▶ _Questions_
1) Answer these questions about the Trypanosoma brucei passage:
(a) What accession number gives access to the study's data in the PRIDE database?
(b) What disease does the parasite cause in cattle?
(c) For how many T. brucei VSGs have GPI anchor structures been completely or partially solved?
2) Retype the Trypanosoma brucei passage from "Funding: Z.J. China" to "competing interests exist.", word for word.
3) What comes next in the Trypanosoma brucei passage? Write a continuation that follows on from its last sentence.

▶ _Given passage_
Copyright: © 2021 Ji et al. This is an open access article distributed under the terms of the Creative Commons Attribution License, which permits unrestricted use, distribution, and reproduction in any medium, provided the original author and source are credited.
Data Availability: The data underlying this study are available at the PRIDE database through accession number PXD022979.
Funding: Z.J. China Scholarship Council PhD scholarship (201706310166), https://www.csc.edu.cn/ M.A.J.F. Wellcome Investigator Award (101842/Z13/Z), https://wellcome.org/.
Competing interests: The authors have declared that no competing interests exist.
Introduction
Trypanosoma brucei is a protozoan pathogen that undergoes a complex life cycle between its tsetse fly vector and mammalian hosts. The parasite causes human African trypanosomiasis in humans and nagana in cattle in sub-Saharan Africa.
The bloodstream form (BSF) of T. brucei produces a dense coat of GPI anchored variant surface protein (VSG) to protect it from the innate immune system and, through antigenic variation, the acquired immune response [1]. Other T. brucei surface molecules that have been shown experimentally to possess a GPI membrane anchor are the ESAG6-subunit of the BSF transferrin receptor (TfR) [2] and the procyclins, the major surface glycoproteins of the tsetse mid-gut dwelling procyclic form (PCF) of the parasite [3]. In addition, many other surface molecules with N-terminal signal peptides and C-terminal GPI addition signal peptides are predicted to be GPI-anchored in T. brucei, including the BSF haptaglobin-haemaglobin receptor [4] and the factor H receptor [5], the epimastigote BARP glycoprotein [6] and the metacyclic trypomastigote invariant surface protein (MISP) [7]. Thus far, GPI anchor structures have been completely or partially solved for four T. brucei VSGs [8–11], the TfR [2] and the procyclins [3]. As for the structure of GPIs, research on T. brucei was the first to yield methodologies to delineate the steps of GPI biosynthesis that were subsequently applied to mammalian cells and yeast [12–14]. However, it was the power of mammalian cell and yeast genetics that led to the identification of the majority of GPI biosynthesis genes, reviewed in [15–17].

(Pixel coordinate grounding data)
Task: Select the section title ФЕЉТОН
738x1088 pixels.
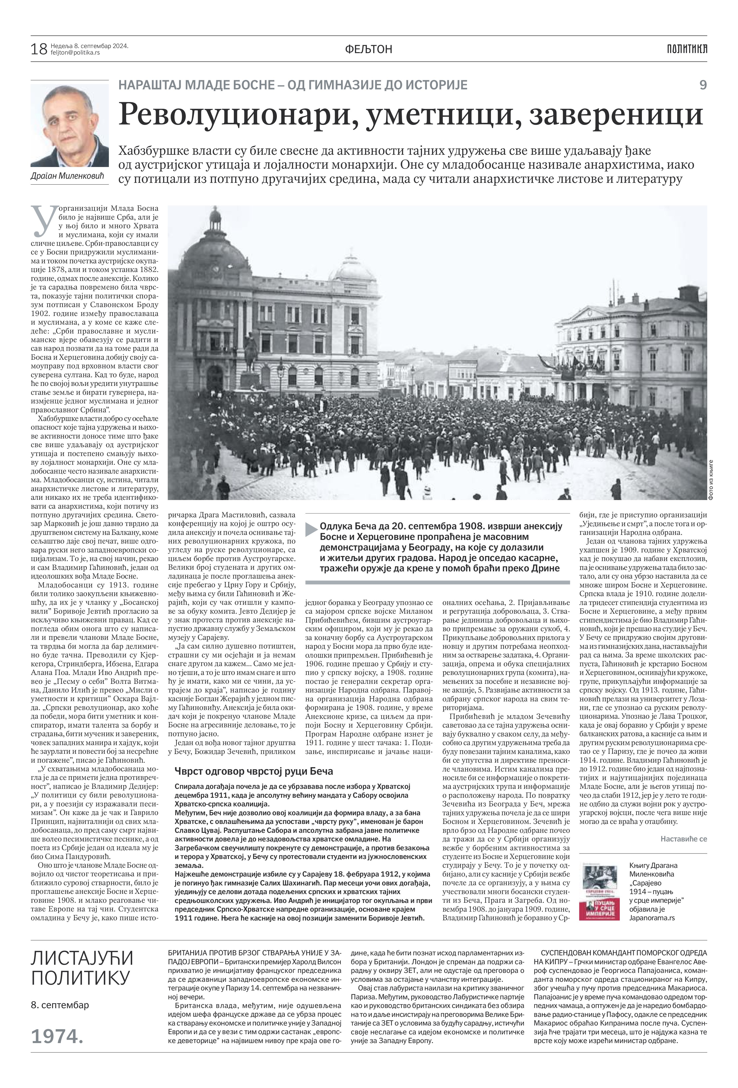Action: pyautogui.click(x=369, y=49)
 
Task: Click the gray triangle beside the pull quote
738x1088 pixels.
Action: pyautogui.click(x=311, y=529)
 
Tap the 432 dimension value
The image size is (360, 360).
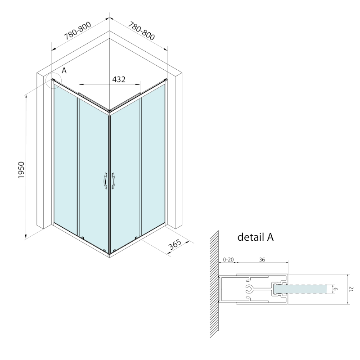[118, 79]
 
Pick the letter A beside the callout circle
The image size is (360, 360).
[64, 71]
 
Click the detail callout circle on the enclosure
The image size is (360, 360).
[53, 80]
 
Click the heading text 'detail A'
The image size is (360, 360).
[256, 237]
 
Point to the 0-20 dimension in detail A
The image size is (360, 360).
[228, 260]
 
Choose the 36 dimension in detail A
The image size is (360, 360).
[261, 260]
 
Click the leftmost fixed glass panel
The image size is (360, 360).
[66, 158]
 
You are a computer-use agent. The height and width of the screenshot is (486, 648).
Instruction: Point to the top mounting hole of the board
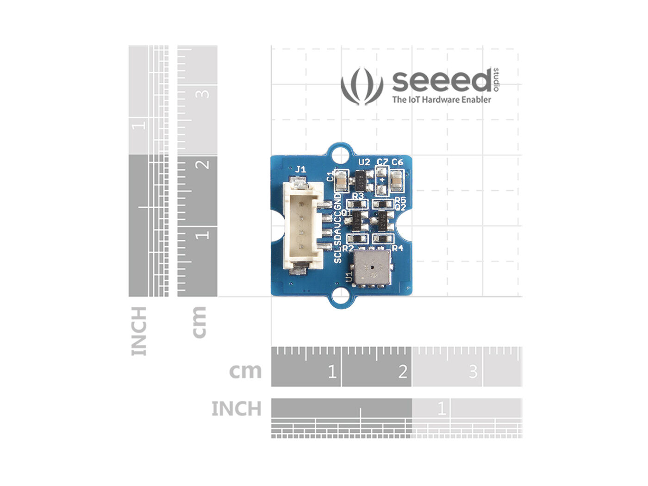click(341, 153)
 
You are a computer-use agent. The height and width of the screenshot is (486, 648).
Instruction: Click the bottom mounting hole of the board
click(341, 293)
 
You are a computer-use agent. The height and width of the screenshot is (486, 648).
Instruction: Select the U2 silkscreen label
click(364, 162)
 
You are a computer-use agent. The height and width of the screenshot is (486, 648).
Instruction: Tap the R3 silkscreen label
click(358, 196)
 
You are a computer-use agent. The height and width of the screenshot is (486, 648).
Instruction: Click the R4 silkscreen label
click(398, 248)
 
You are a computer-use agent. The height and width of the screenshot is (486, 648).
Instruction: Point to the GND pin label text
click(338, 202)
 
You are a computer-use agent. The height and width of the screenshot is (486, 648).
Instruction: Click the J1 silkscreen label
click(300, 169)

▶ _Results by task_
1)
(a) PXD022979
(b) Nagana
(c) Four

2)
Funding: Z.J. China Scholarship Council PhD scholarship (201706310166), https://www.csc.edu.cn/ M.A.J.F. Wellcome Investigator Award (101842/Z13/Z), https://wellcome.org/.
Competing interests: The authors have declared that no competing interests exist.

3)
We currently have reasonably advanced models for GPI anchor biosynthesis and processing in trypanosomes, mammalian cells and yeast and the similarities and differences in these pathways have been reviewed extensively elsewhere [15–18]. For most organisms, the functions and interactions of putative GPI pathway gene products have been inferred from experimental work in mammalian or yeast cells. In a few cases these functions have been experimentally confirmed in T. brucei, i.e., for the GlcNAc-PI de-N-acetylase (TbGPI12) [19], the third mannosyltransferase (TbGPI10) [20] and the catalytic (TbGPI8) [21] and other subunits (TTA1 and 2 [22] and TbGPI16) [23]) of the GPI transamidase complex.
The first step of GPI biosynthesis is the addition of GlcNAc to PI by a UDP-GlcNAc: PIα1–6 GlcNAc-transferase complex. The composition of this complex was determined in mammalian cells, where seven subunits have been identified: PIGA, PIGC, PIGH, PIGP, PIGQ, PIGY, a homologue of ERI1 first identified in yeast and shown to associate with GPI2 [24], and DPM2 (Table 1) [15]. The DPM2 component is a non-catalytic subunit of dolichol phosphate mannose synthetase. The complex was realised through a series of elegant functional cloning and co-immunoprecipitation experiments using individually epitope-tagged bait and prey components. A similar multi-subunit complex has been proposed in yeast where homologues for all the subunits, except DPM2, have been identified (Table 1) [17]. However, experimental evidence for physical associations between most of these yeast subunits is lacking.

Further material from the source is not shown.